History

Since very ancient times, the Maldives were ruled by kings (Radun) and occasionally queens (Ranin). Historically Maldives has had a strategic importance because of its location on the major marine routes of the Indian Ocean. Maldives’ nearest neighbours are Sri Lanka and India, both of which have had cultural and economic ties with Maldives for centuries. Maldives was the main source of cowrie shells, then used as a currency throughout Asia and parts of the East African coast.

Despite being omitted or just mentioned briefly in most history books, the 1,400 year-long Buddhist period has a foundational importance in the history of the Maldives. It was during this period that the culture of the Maldives as we now know it both developed and flourished.

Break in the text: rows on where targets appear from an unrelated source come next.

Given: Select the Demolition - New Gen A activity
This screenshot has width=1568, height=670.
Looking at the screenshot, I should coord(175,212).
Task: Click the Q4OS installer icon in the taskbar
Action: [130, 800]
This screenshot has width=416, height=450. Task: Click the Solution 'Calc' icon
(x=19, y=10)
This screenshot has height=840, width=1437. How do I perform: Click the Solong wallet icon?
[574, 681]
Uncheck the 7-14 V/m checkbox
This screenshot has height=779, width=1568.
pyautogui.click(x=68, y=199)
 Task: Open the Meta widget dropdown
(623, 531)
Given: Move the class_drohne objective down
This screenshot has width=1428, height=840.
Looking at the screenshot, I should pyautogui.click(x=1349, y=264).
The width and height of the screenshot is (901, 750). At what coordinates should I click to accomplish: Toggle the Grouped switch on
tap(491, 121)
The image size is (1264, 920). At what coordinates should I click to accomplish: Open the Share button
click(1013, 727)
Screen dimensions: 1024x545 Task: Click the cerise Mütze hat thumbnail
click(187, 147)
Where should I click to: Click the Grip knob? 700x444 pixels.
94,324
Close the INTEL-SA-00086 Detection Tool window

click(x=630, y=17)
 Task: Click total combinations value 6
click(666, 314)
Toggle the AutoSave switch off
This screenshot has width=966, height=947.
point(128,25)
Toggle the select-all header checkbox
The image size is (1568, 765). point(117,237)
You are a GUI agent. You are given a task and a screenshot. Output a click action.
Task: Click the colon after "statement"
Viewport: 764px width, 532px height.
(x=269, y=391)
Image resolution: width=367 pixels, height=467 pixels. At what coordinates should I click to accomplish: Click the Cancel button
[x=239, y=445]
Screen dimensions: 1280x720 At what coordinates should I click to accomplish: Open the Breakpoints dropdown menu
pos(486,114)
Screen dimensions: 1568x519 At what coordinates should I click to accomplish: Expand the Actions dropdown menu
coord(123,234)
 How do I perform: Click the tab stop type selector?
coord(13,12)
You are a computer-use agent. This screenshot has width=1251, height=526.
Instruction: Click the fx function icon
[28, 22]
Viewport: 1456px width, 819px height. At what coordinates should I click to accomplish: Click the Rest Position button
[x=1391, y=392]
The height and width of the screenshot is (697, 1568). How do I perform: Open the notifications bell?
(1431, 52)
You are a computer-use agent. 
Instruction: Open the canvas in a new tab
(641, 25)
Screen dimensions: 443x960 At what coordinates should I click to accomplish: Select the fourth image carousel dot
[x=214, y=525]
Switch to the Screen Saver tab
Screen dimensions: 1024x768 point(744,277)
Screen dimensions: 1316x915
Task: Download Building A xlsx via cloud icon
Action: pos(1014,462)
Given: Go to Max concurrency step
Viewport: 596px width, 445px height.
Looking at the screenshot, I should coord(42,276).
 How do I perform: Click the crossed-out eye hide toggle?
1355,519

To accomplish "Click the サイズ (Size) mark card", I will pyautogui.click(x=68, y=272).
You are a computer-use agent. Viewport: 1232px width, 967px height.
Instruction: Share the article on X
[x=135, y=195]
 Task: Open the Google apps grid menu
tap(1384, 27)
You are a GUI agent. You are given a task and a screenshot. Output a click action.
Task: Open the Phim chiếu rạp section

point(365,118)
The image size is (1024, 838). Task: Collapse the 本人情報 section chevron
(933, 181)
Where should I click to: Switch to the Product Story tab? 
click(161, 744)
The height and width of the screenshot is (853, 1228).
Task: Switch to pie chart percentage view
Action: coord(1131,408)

18th-century map by Pierre Mortier of The Netherlands depicting with detail the islands of the Maldives.

After the 16th century, when European colonial powers took over much of the trade in the Indian Ocean, first the Portuguese, then the Dutch followed by the French occasionally meddled with local politics. However, these interferences ended when the Maldives became a British Protectorate in the 19th century and the Maldivian monarchs were granted a good measure of self-governance.

Maldives gained total independence from the British in 1965. However, they continued to maintain an air base on the island of Gan in the southernmost atoll until 1976. The British departure in 1976 at the height of the Cold War almost immediately triggered foreign speculation about the future of the air base. Apparently the Soviet Union made a move to request the use of the base, but the Maldives refused.

The greatest challenge facing the republic in the early 1990s was the need for rapid economic development and modernization, given the country’s limited resource base in fishing, agriculture and tourism. Concern was also evident over a projected long-term rise in sea level, which would prove disastrous to the low-lying coral islands.